→ **Problem details**
Set down, character for character, everything in the records below from the line holding "Screen dimensions: 1200x749" down to the line holding "Select the calculator", and no other line.

→ **Provided records**
_ _ _

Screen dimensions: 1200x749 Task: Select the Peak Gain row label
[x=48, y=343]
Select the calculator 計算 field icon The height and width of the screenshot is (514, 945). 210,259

_ _ _

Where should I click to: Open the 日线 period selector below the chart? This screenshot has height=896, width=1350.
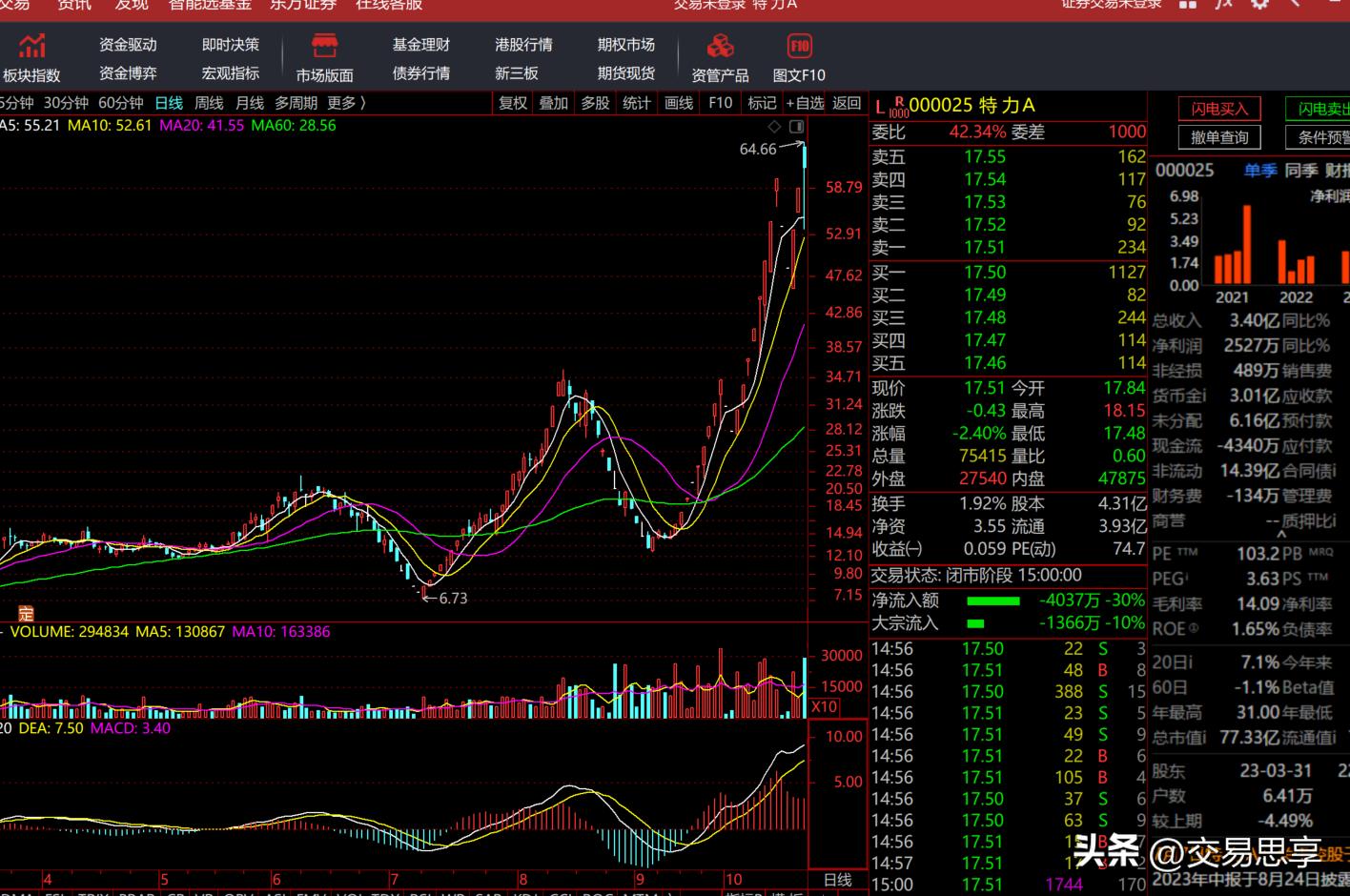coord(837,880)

_ _ _

→ **Your response**
Screen dimensions: 1200x749 Task: Select the Peak Gain row label
[x=48, y=343]
Select the calculator 計算 field icon The height and width of the screenshot is (514, 945). 210,259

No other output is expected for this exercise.